The applicants were ranked on a scale with a total possible score of 1100. In the two Ohio regions for which Paramount submitted proposals, it scored 358 in the West region — covering roughly the western third of Ohio including Toledo, Dayton, and Cincinnati — and 342 in the Northeast region. The six selected companies scored between 696 and 905. Paramount did not bid for the third region, named the Central region.
“The Ohio Department of Medicaid clearly outlined the goals of the redesigned program beginning in early 2020. Potential bidders had many opportunities to help shape the goals and requirements of the redesigned program, as well as the opportunity to object to any of the evaluation requirements and criteria. ProMedica did not object to any of the evaluation requirements or criteria,” the state agency’s statement added.
Mr. Cavanaugh and Ms. Johnston said Paramount has consistently ranked first in the state for 28 years in the care of its clients who, they said, require a lot of hands-on assistance.
In its April 9 statement, the state Medicaid department said its bid awards will affect more than 3 million Medicaid members in Ohio and thousands of providers, at a cost of about $20 billion.
It said its process was based on “intensive stakeholder engagement” and that its guiding principles were to improve care, emphasize personalized care, improve care for children and adults with complex needs, reduce administrative burdens, and increase program transparency and accountability.
Paramount officials were critical of the process that they said was not transparent, and which gave them only 10 days to build a case for appeal. They said they requested public records necessary for the appeal, and were provided some of those.
In early 2020, Paramount withdrew from serving approximately 30,000 Medicaid customers in central and southeast Ohio after complaining that the state was basing the premium’s cost on the experience of average Medicaid clients whereas Paramount was handling Medicaid’s most challenging and costly patients. The company experienced a $103 million loss in 2019 because of the problem. The dispute with Paramount forced the state Department of Medicaid to correct its billing.
Mr. Cavanaugh did not rule out that Paramount may be experiencing payback because of its pushback on the issue in 2020.
“You would hope folks wouldn’t let that get in the way of trying to make very important public policy decisions for millions of Ohioans. But people are people sometimes, and consciously or unconsciously they may carry their biases from past interaction with folks into a process,” Mr. Cavanaugh said. “I have to sit here and wonder if that’s come into play. The folks that we had some very challenging interactions with are probably the same ones doing the scoring of our bid.”
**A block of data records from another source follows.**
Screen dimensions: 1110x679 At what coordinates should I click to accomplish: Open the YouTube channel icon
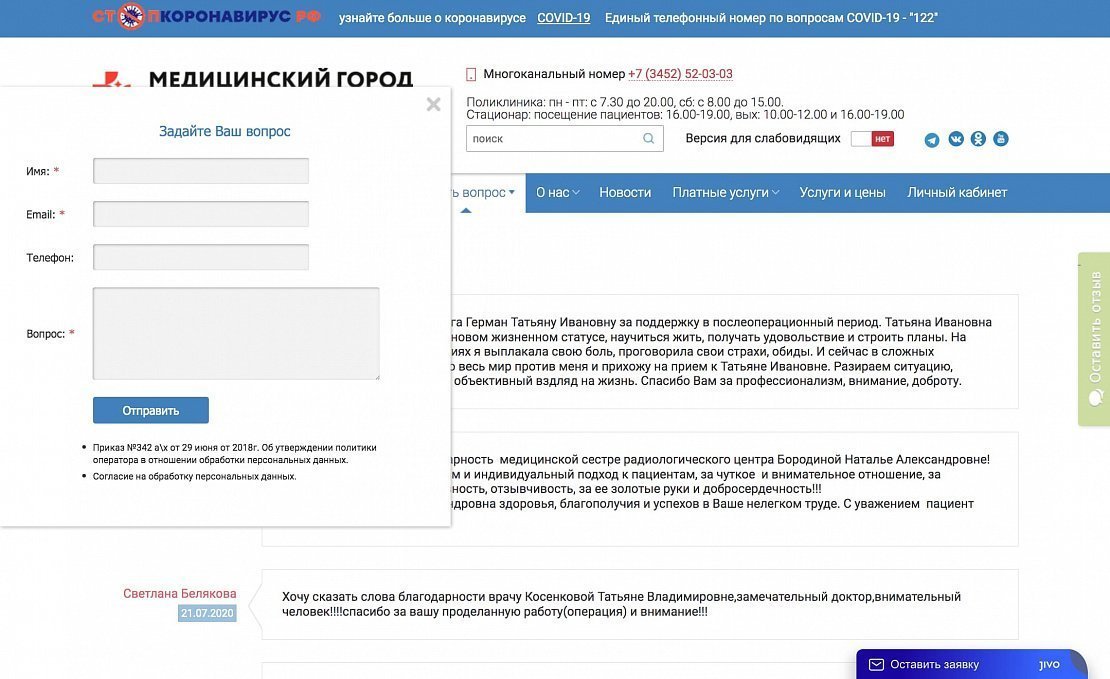click(1000, 139)
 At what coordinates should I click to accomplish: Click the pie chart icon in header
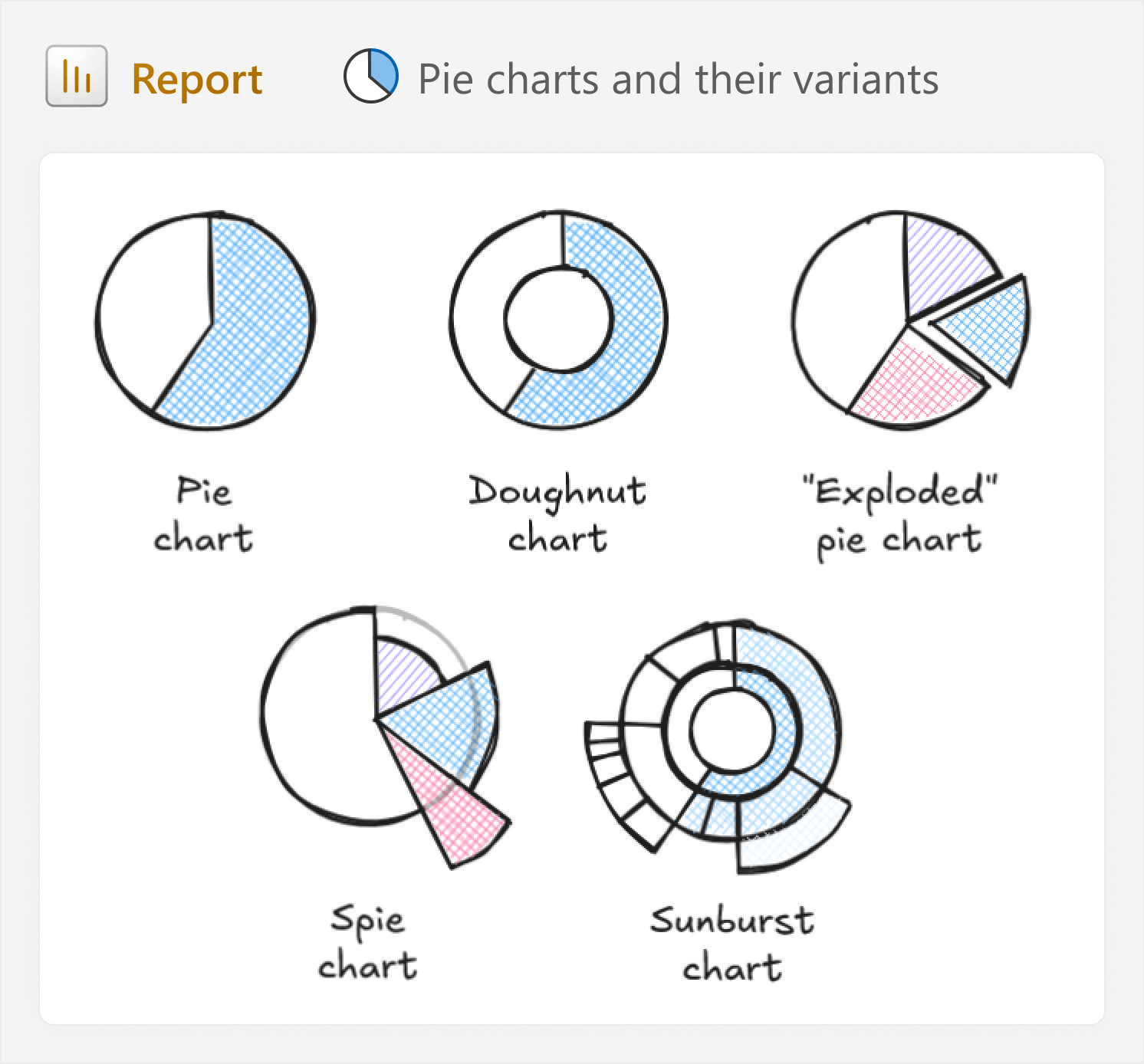pyautogui.click(x=371, y=76)
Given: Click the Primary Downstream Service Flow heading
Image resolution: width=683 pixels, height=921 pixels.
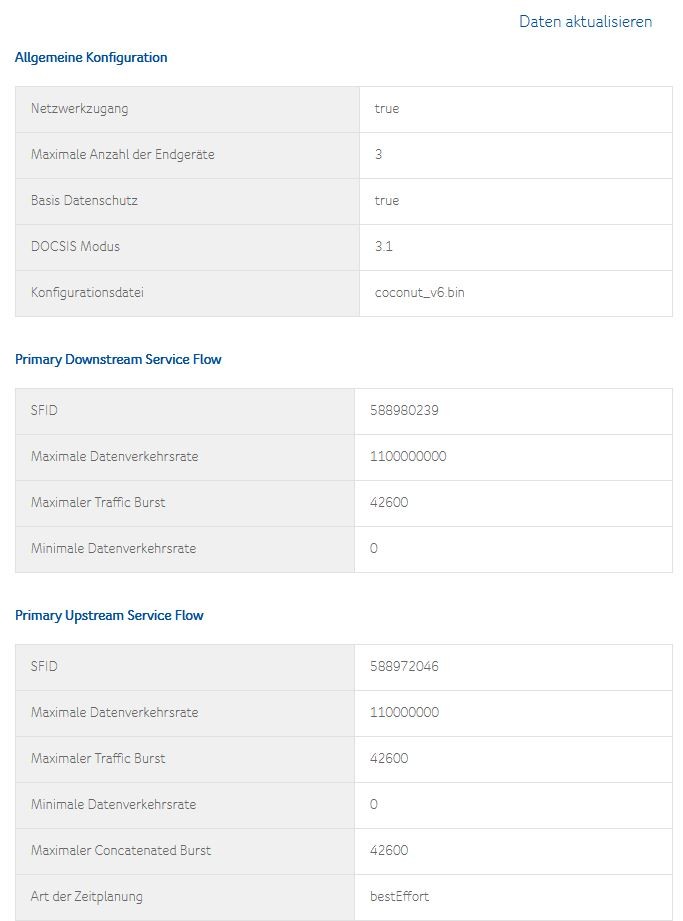Looking at the screenshot, I should pos(118,359).
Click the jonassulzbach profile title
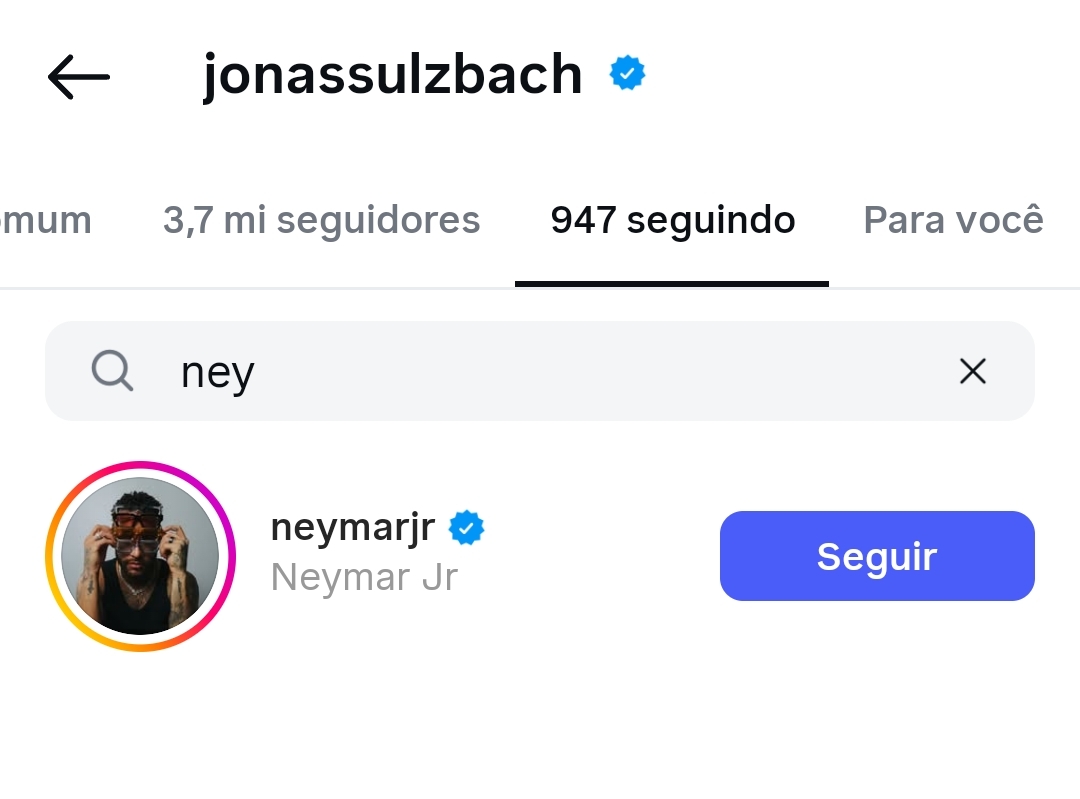 [x=392, y=75]
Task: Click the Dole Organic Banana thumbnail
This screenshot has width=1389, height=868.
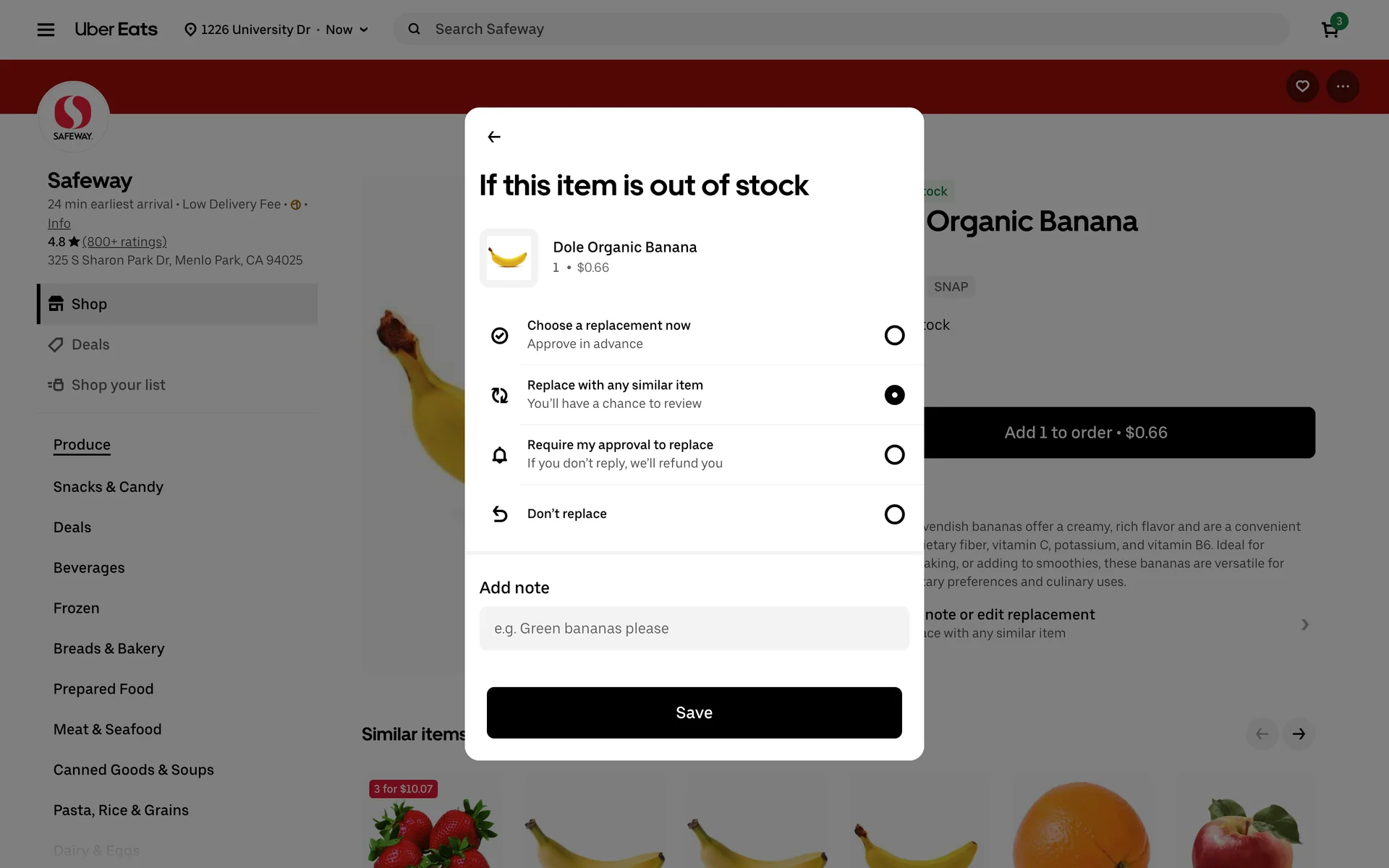Action: click(509, 258)
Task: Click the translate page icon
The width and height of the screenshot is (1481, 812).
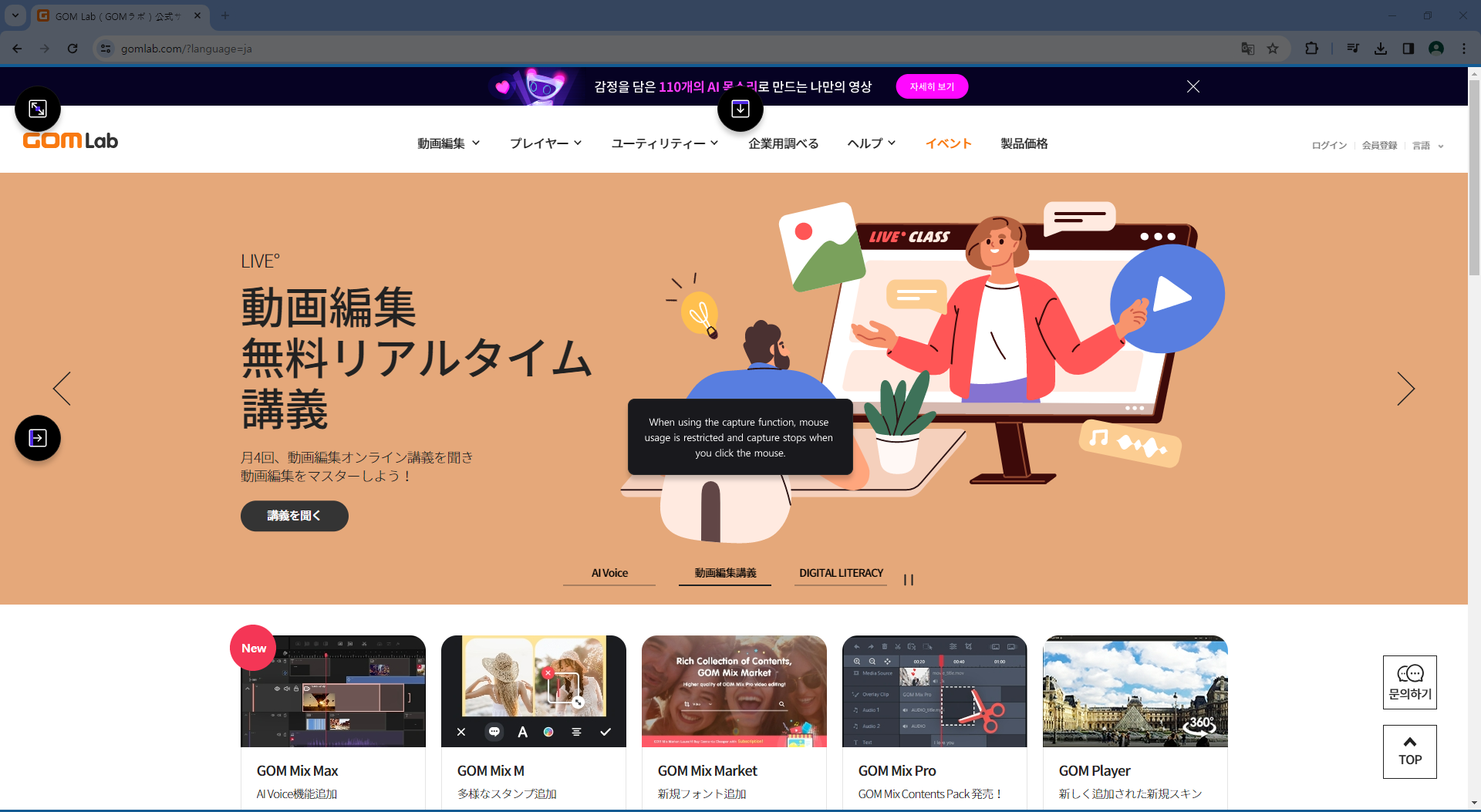Action: pos(1247,49)
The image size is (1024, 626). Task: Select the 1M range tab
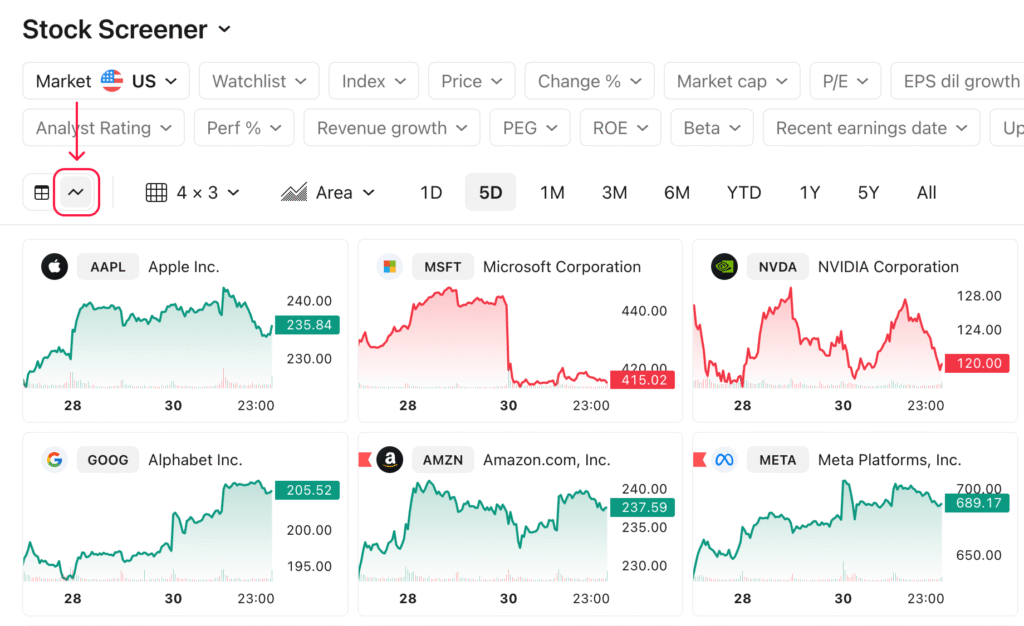(552, 193)
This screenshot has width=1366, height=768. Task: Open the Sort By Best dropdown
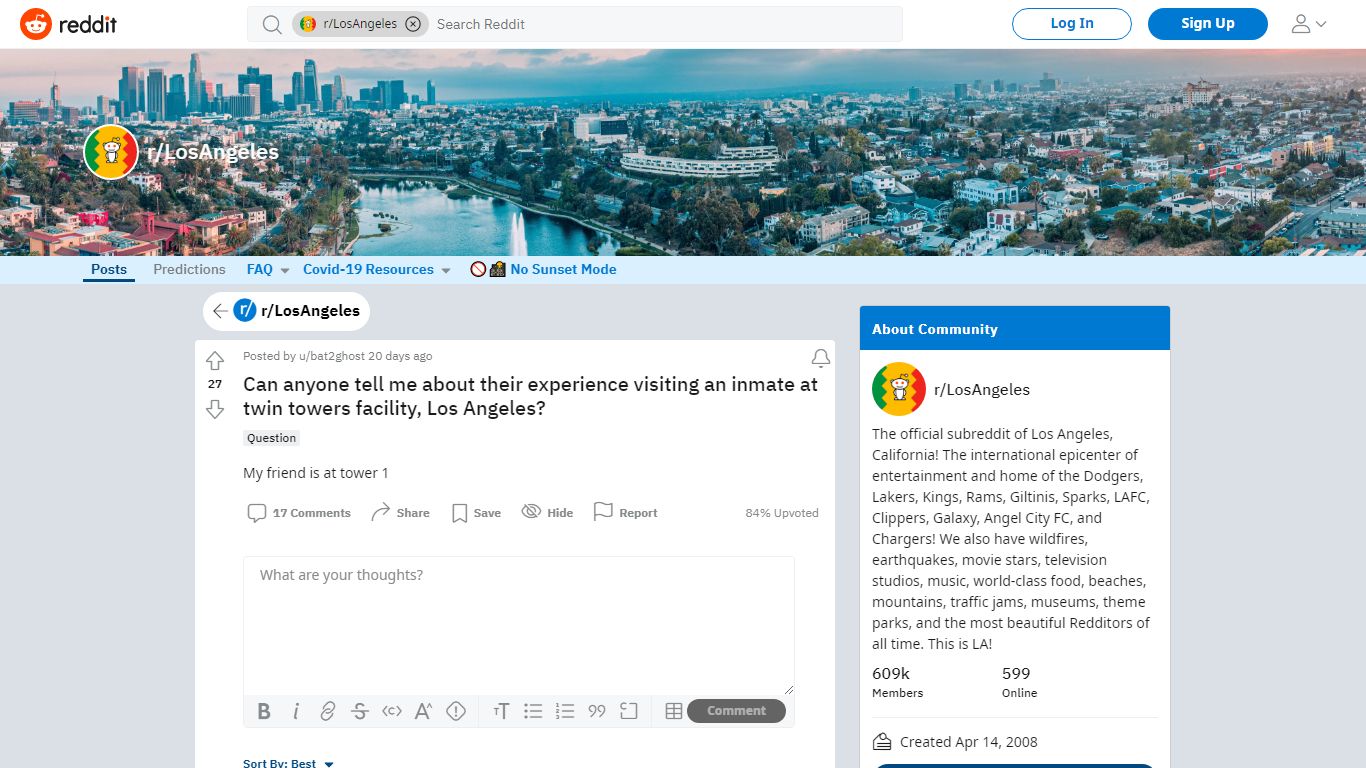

According to Ohio Medicaid’s report card for 2020, Paramount performed as well or better than three other companies that won the state’s Medicaid bid. Paramount received 16 stars overall, while Molina Healthcare received 15 and United Healthcare Community Plan received 14 stars. CareSource received 16 stars.
Robin Reese, the head of Lucas County Children Services attacked the state’s decision in a letter Friday to Maureen Corcoran, director of the state Medicaid department.
“The Ohio Department of Medicaid’s decision to exclude Paramount will disempower parents,” Ms. Reese wrote on the Children Services Board’s behalf. “This move will interrupt the continuity of care, and is indifferent to the needs of our community.”
She said nearly two-thirds of children in LCCS custody are enrolled in Paramount’s managed-care plan — more than twice as many as Paramount’s closest competitor, Buckeye Health Plan.
“Several of the selected HMOs have no footprint at all in northwest Ohio,” she said.
She credited Paramount with having championed the “social determinants of health” since 2009, before it was “fashionable.”